I’m supposed to be recovering from Surgery #1 at this very moment.
Of course, Hillary Clinton is also supposed to be president-elect of the United States. In other words, these past few weeks have offered ample evidence that it’s best not to take anything for granted—surgery dates (mine having been changed twice now, in each case on very short notice), polling numbers.

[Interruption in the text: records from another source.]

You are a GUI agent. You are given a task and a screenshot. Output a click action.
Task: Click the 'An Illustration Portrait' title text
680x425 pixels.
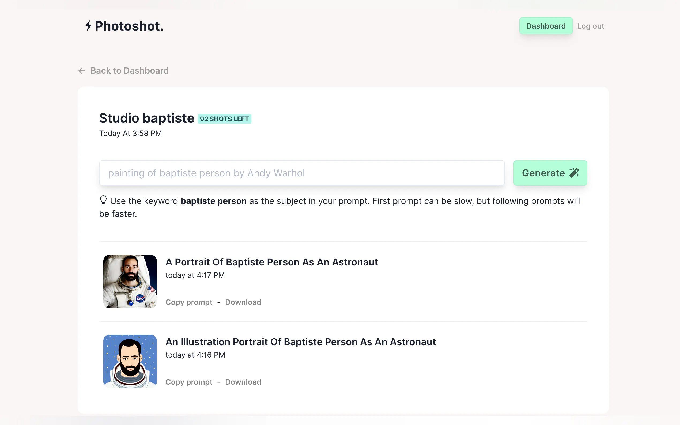tap(301, 342)
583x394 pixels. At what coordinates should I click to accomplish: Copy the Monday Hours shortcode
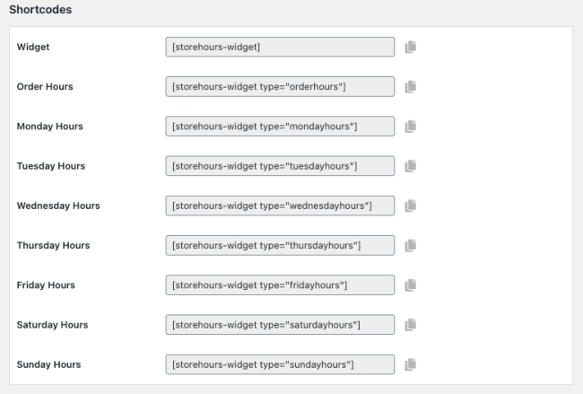tap(412, 127)
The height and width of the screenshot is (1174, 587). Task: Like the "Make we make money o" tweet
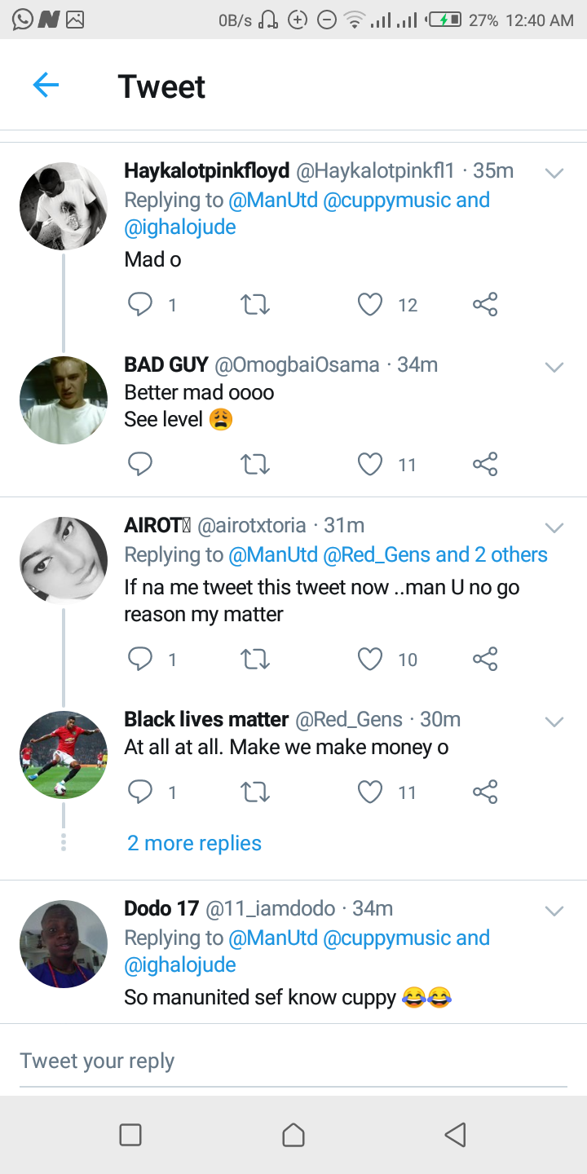coord(370,792)
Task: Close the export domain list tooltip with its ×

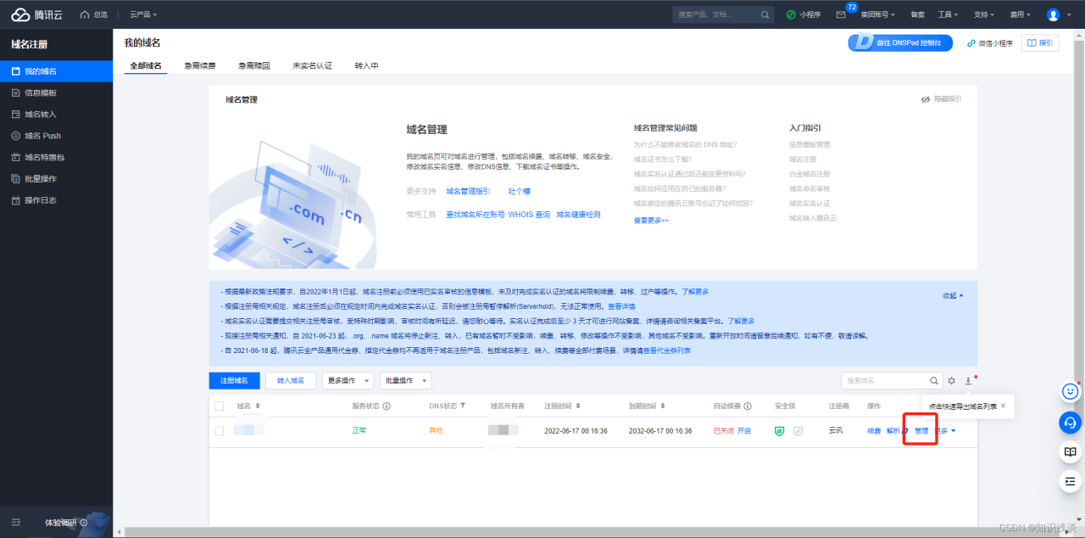Action: 1004,406
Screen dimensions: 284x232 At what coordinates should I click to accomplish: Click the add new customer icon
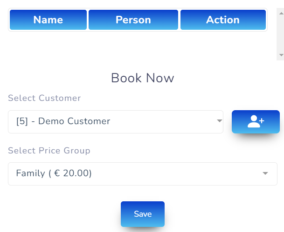(256, 122)
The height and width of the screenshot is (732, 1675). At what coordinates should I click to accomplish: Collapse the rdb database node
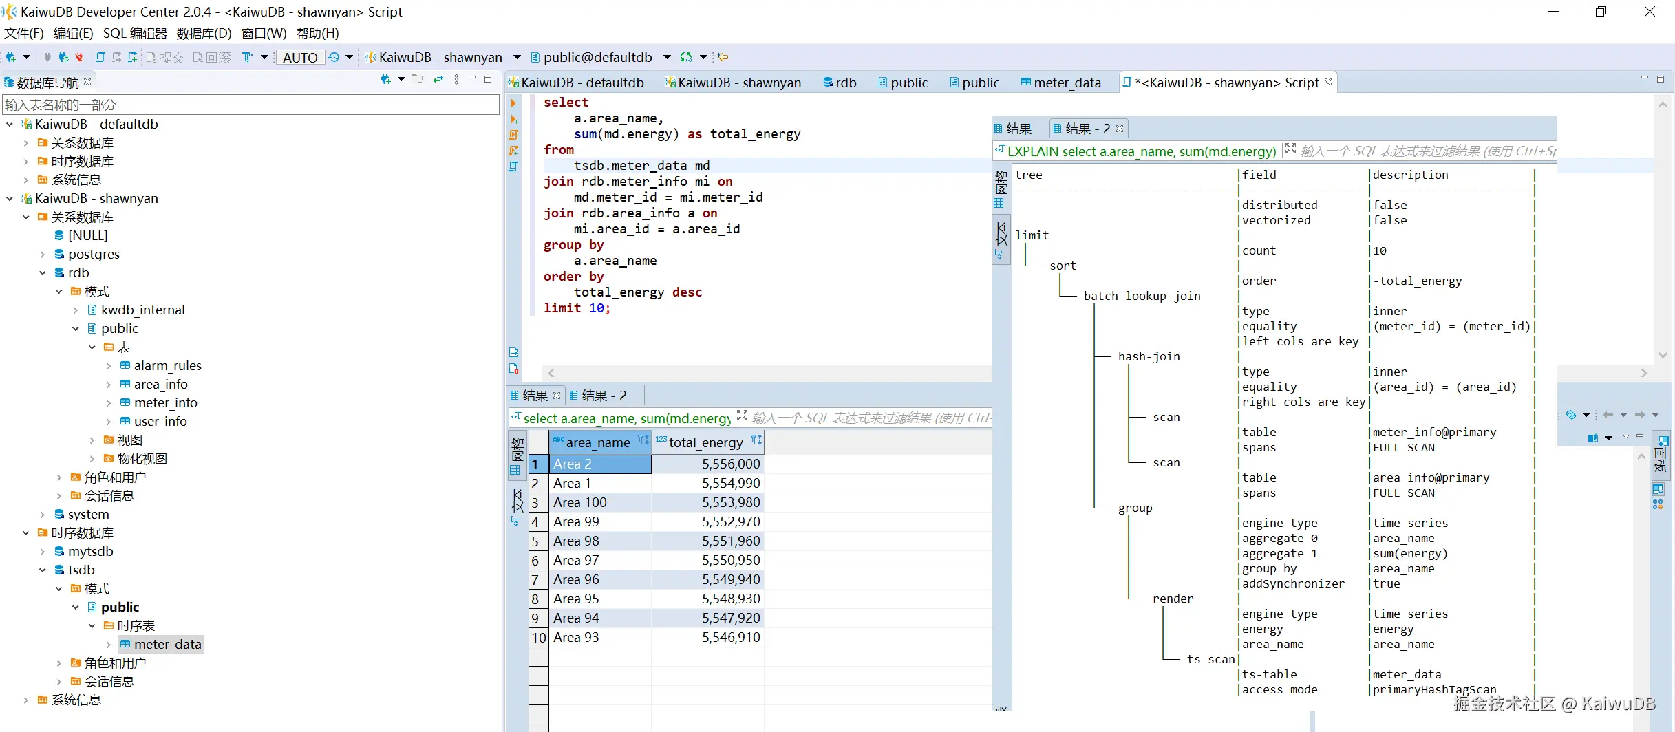click(43, 273)
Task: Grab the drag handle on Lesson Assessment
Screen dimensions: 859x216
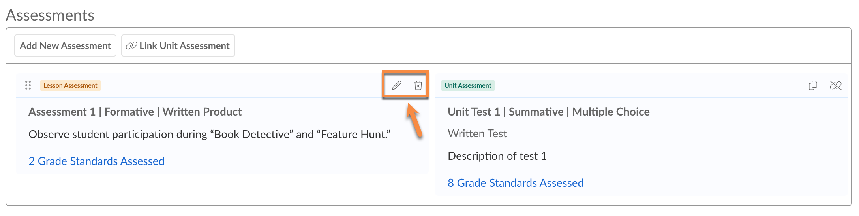Action: 28,85
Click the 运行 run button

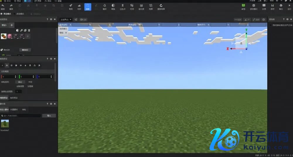(x=289, y=6)

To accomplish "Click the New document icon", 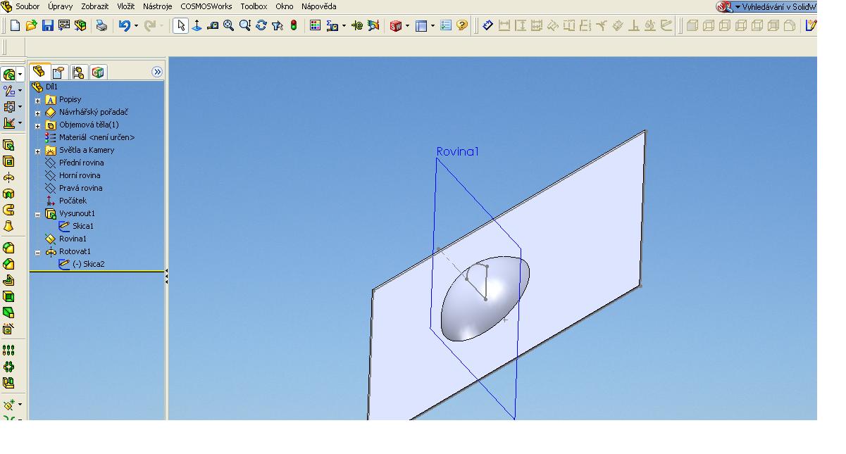I will (15, 25).
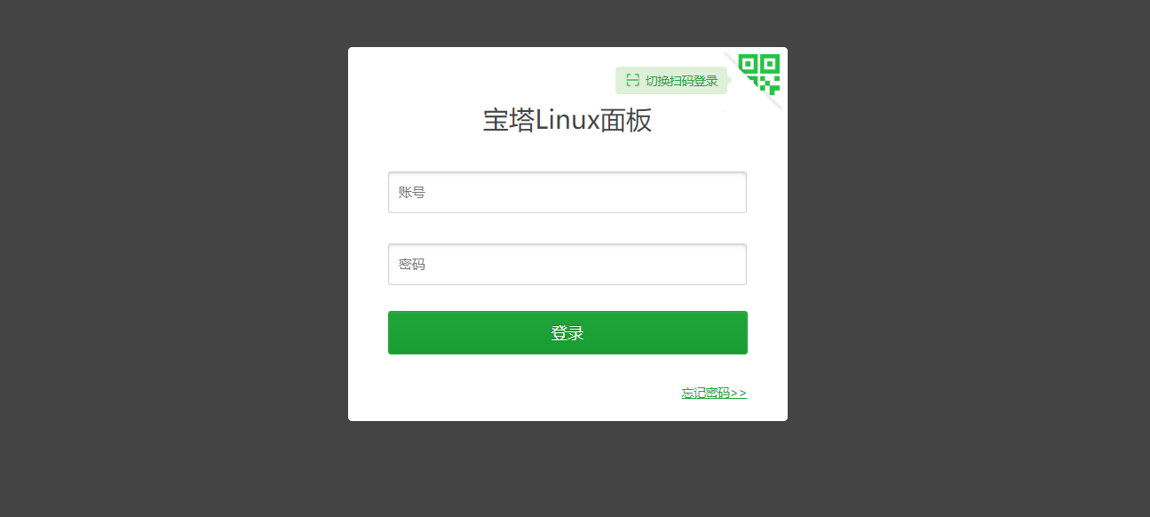Switch to QR scan login via corner icon

[x=759, y=74]
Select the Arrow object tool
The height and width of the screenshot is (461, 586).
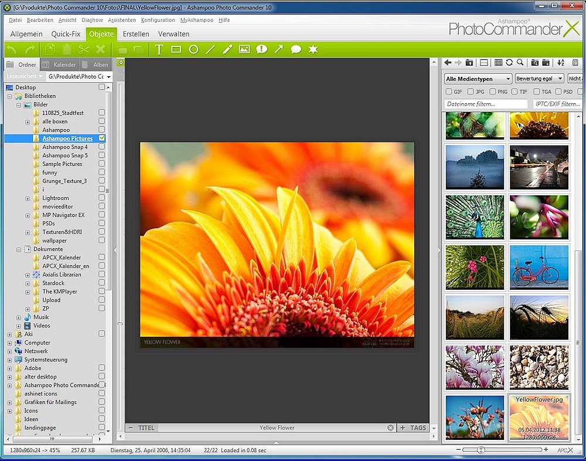coord(279,50)
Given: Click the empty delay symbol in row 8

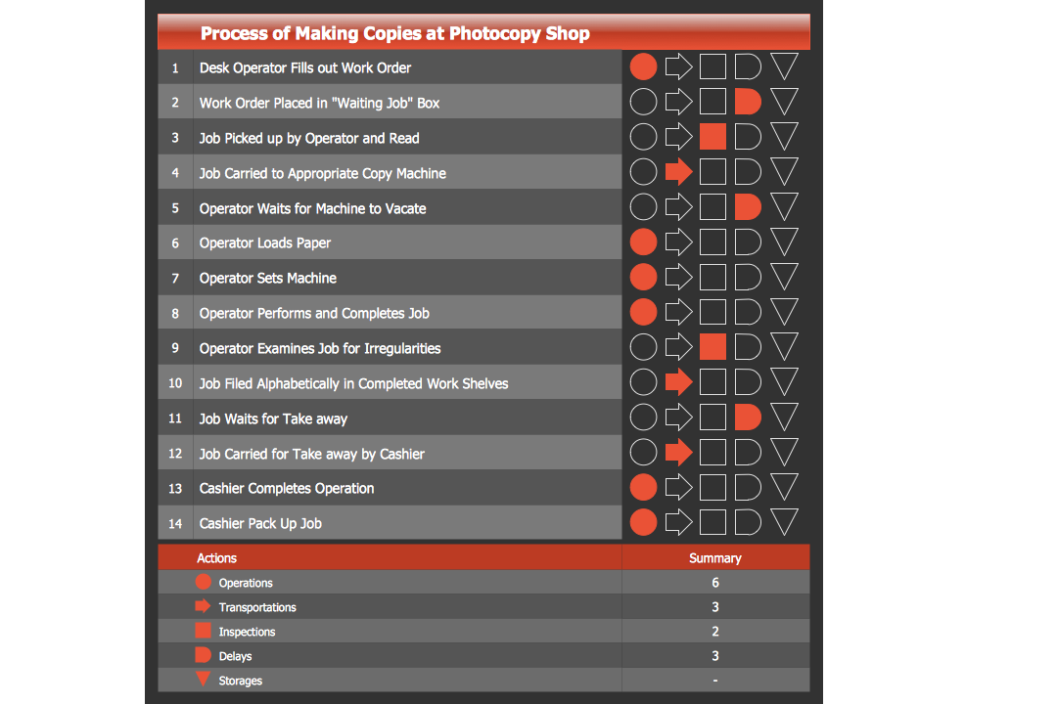Looking at the screenshot, I should click(x=748, y=313).
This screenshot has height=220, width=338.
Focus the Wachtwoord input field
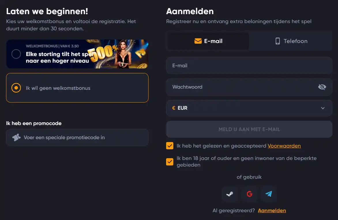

When I got a call on Tuesday with the news, less than forty-eight hours before the already-once-rescheduled procedure, it was hard not to react with anger. Luckily, I was with a good friend at the time; we went for a long walk, and he bought me ice cream and helped me calm down (although he was just as upset as I was, if not more so). I don’t feel like getting into the details about the delay and what caused it: maybe at some later point, but my emotions are currently too fresh. For now, suffice it to say that because of the specialized unit’s Christmas closure and how long I’ll need to spend in the hospital, the surgery was pushed back until January, even though there was technically a spot available much earlier. January 3, then, is the revised date, which I am advised is set in stone, barring “World War III.”
With my luck, and with this weird turn in North American politics, you might want to start to look into securing places for you and your loved ones in a bomb shelter someplace.
Anyway, this is probably where I’m semi-obliged to make a list of silver linings. With the benefit of time, I’ll be better equipped to do so. There are, of course, the obvious two: that I can enjoy time with The Moms (my mom and my mother-in-law, who both kept their ticket to Toronto and are here visiting now) and then with my dad, who’s coming next week, from a position of mobility rather than from a hospital bed, and that I’ll be able to take full advantage of the Christmas season—I’m one of those disgustingly celebrate-y people—and spend boring ‘ol January in the hospital instead.
But who am I kidding? This mostly sucks.